Direction A »
Retype the passage of the TensorFlow 2.0 post below, starting at "The reason I" and ending at "self.units))".
Direction B »
Write what comes next in the TensorFlow 2.0 post below, picking up right after its final line.

──────── Selected passage ────────

Playing with TensorFlow 2.0

July 29, 2019

I had some free time after work, so I figured I would write something about TensorFlow 2.0, the newest version of the most popular deep learning library in existence today. The new TensorFlow is interesting because it has eager execusion by default. This enables effortless conversion between the tf.tensor the numpy array, making tensor value checks possible at any moment during development. How amazing is that! Imagine the improved productivity this can bring. To install the beta version, let's creating a virtual environment (highly recommended), in which we run:

pip install tensorflow==2.0.0-beta1

Let's import some libraries as usual.

In [1]:
from __future__ import absolute_import, division, print_function, unicode_literals
import tensorflow as tf
from tensorflow.keras import layers
import matplotlib.pyplot as plt
plt.style.use('ggplot')
import numpy as np
import math
print(tf.__version__)
2.0.0-beta1

A nice thing about TensorFlow 2.0 is that a lot of old messy libaries are cleaned, making it more numpy-like. Numpy has always been my favorite Python library, and now TensorFlow is not far behind. Sure enough, just like np.random.normal, we can use tf.random.normal to create a random tensor. Let's generate some data first.

In [5]:
# generate linear data (X,y)
true_W = 3.0
true_b = 2.0
n = 1000
X  = tf.random.normal(shape=(n,1))
noise   = tf.random.normal(shape=(n,1))
y = X * true_W + true_b + noise
print('Data has shape:', X.shape)
print('Label has shape:', y.shape)
Data has shape: (1000, 1)
Label has shape: (1000, 1)

Method 1 - Using compile and fit

The reason I love TensorFlow (and Python in general) is its object-oriented expressiveness. To create a custom layer, we can simply build on top of the pre-built keras classes like Layer and Model. Class inheritance enables the use of the compile and fit method directly without expicitly writing them. Mini-batch gradient descent is a free bonus.

In [6]:
class LinearLayer(layers.Layer):
  def __init__(self, units=1):
    super(LinearLayer, self).__init__()
    self.units = units
    
  def build(self, input_shape):
    self.kernel = self.add_variable("kernel", 
                                    shape=(int(input_shape[-1]), 
                                           self.units))

──────── Dataset records ────────

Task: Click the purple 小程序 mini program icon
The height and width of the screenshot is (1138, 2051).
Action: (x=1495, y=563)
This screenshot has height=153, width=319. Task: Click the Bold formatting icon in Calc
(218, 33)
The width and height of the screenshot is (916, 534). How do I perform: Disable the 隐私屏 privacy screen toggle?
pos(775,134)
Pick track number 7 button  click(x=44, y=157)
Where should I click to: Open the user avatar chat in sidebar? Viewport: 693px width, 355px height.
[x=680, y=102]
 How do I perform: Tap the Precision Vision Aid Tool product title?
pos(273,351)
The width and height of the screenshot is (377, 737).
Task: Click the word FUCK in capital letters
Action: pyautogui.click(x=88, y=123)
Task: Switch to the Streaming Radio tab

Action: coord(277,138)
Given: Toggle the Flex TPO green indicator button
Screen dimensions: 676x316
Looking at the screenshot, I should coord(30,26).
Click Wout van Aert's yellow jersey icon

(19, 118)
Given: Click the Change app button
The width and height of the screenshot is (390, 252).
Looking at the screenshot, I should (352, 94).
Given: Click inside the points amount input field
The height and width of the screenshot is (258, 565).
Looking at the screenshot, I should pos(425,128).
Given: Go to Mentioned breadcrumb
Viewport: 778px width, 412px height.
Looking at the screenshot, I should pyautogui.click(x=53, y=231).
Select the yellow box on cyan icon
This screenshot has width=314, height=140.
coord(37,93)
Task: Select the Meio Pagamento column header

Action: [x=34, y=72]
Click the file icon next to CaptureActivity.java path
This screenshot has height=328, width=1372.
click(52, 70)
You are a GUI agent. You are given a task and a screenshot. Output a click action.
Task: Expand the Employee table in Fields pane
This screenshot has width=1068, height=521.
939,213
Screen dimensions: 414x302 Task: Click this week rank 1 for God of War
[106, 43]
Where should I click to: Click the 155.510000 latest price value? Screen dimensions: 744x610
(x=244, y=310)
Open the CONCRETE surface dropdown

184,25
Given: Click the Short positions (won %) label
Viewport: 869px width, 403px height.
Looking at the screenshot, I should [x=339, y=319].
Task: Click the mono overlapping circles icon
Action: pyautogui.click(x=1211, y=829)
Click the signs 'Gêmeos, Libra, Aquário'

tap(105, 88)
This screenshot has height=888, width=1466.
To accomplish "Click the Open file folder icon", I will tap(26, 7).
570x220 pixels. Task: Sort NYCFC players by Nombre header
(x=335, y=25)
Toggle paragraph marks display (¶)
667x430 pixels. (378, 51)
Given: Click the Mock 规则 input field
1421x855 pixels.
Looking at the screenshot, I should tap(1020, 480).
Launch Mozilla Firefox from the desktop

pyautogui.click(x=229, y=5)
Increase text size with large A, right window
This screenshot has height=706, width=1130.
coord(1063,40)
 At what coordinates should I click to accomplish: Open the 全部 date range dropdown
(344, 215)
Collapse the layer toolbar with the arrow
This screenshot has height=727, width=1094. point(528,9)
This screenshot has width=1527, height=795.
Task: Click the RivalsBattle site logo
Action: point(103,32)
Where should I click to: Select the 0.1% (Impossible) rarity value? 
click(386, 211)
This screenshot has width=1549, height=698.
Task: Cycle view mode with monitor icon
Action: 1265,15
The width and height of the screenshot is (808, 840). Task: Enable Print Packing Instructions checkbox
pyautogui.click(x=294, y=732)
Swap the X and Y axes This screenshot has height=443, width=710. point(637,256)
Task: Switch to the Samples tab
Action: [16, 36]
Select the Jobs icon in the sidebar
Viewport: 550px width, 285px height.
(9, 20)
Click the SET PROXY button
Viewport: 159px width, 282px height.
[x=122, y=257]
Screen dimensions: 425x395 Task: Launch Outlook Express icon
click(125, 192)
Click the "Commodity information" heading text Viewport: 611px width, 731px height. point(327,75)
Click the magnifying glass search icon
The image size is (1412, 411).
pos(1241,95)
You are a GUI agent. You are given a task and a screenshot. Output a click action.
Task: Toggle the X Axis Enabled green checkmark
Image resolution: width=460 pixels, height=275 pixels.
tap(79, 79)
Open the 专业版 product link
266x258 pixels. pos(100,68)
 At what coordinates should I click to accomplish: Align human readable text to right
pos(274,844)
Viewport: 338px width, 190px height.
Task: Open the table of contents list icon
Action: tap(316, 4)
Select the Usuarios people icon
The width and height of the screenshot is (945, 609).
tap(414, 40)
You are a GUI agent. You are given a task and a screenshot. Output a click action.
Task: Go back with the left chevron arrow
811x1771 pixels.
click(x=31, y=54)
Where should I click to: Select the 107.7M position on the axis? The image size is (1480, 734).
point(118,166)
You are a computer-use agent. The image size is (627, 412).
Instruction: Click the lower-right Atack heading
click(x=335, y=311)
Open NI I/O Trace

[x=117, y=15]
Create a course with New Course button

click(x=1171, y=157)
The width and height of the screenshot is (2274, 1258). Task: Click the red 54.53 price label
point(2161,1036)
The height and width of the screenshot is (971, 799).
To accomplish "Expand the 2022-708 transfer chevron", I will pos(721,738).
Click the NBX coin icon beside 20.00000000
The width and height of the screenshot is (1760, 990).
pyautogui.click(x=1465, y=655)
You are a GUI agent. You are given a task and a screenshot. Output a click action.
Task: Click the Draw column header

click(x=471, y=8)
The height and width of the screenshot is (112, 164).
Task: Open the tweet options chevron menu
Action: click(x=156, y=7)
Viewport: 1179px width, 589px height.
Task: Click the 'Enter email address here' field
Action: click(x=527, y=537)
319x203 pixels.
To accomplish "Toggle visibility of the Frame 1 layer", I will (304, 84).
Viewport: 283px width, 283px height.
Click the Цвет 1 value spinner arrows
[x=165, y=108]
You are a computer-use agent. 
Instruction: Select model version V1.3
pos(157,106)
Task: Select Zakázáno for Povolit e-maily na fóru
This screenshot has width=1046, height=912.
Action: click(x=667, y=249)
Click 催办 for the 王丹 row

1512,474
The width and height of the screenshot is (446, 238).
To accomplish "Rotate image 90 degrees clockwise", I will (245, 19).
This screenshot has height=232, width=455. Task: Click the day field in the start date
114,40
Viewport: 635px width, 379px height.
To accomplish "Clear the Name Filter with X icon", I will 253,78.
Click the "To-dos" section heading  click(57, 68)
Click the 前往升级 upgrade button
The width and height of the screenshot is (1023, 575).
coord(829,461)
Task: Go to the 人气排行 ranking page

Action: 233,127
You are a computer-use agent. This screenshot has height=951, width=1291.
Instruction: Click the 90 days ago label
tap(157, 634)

────────

Exercise output A »
The reason I love TensorFlow (and Python in general) is its object-oriented expressiveness. To create a custom layer, we can simply build on top of the pre-built keras classes like Layer and Model. Class inheritance enables the use of the compile and fit method directly without expicitly writing them. Mini-batch gradient descent is a free bonus.

In [6]:
class LinearLayer(layers.Layer):
  def __init__(self, units=1):
    super(LinearLayer, self).__init__()
    self.units = units
    
  def build(self, input_shape):
    self.kernel = self.add_variable("kernel", 
                                    shape=(int(input_shape[-1]), 
                                           self.units))

Exercise output B »
    self.bias = self.add_variable("bias", 
                                  shape=(1,self.units))
    
  def call(self, input_tensor):
    return tf.matmul(input_tensor, self.kernel) + self.bias
In [7]:
class LinearModel(tf.keras.Model):
  def __init__(self):
    super(LinearModel, self).__init__()
    self.mylayer = LinearLayer()
  
  def call(self, x):
    x = self.mylayer(x)
    return x
In [8]:
# adding subplot to matplotlib figure
def add_scatter(fig, model, X, y, title='', axis=[1,2,1]):
  yhat = model(X).numpy()
  X, y = X.numpy(), y.numpy()
  ax = fig.add_subplot(axis[0],axis[1],axis[2])
  ax.scatter(X, y, c='b', s=0.5)
  ax.scatter(X, yhat, c='r', s=1)
  ax.set_title(title)
In [9]:
fig = plt.figure(figsize=(8,4))
model = LinearModel()
optimizer = tf.keras.optimizers.SGD(learning_rate=0.01)

model.compile(
  optimizer = optimizer,
  loss = tf.losses.mean_squared_error,
  metrics = ['mse']
)

add_scatter(fig, model, X, y, title='before training', axis=(1,2,1))

model.fit(
  x=X, 
  y=y, 
  batch_size=32, # mini-batch gradient descent
  epochs=100, 
  verbose=0
)

add_scatter(fig, model, X, y, title='after training', axis=(1,2,2))

Method 2 - More Customization

The incredible flexibility of TensorFlow enables more customized models to be built. We can be as customized as we want. Instead of using the fit function, we can write them explicitly. First we start by implementing the mini-batch gradient descent.

In [10]:
def random_mini_batches(X, y, mini_batch_size=32, seed=0):
  n = X.shape[0]
  mini_batches = []
  
  # shuffle data
  df = tf.concat(values=[X,y], axis=1)
  shuffled_df = tf.random.shuffle(df, seed=seed) # love the similarity to numpy
  shuffled_X = tf.reshape(shuffled_df[:,0], shape=(n,1)) 
  shuffled_y = tf.reshape(shuffled_df[:,1], shape=(n,1))
  
  # randomly subsetting into minibatches (not including the end case)
  num_complete_minibatches = math.floor(n/mini_batch_size)
  for k in range(num_complete_minibatches):
    mini_batch_X = shuffled_X[k*mini_batch_size : k*mini_batch_size + mini_batch_size,:]
    mini_batch_y = shuffled_y[k*mini_batch_size : k*mini_batch_size + mini_batch_size,:]
    mini_batch = (mini_batch_X, mini_batch_y)
    mini_batches.append(mini_batch)
  
  # last minibatch
  if n % mini_batch_size != 0:
    mini_batch_X = shuffled_X[num_complete_minibatches*mini_batch_size : n,:]
    mini_batch_y = shuffled_y[num_complete_minibatches*mini_batch_size : n,:]
    mini_batch = (mini_batch_X, mini_batch_y)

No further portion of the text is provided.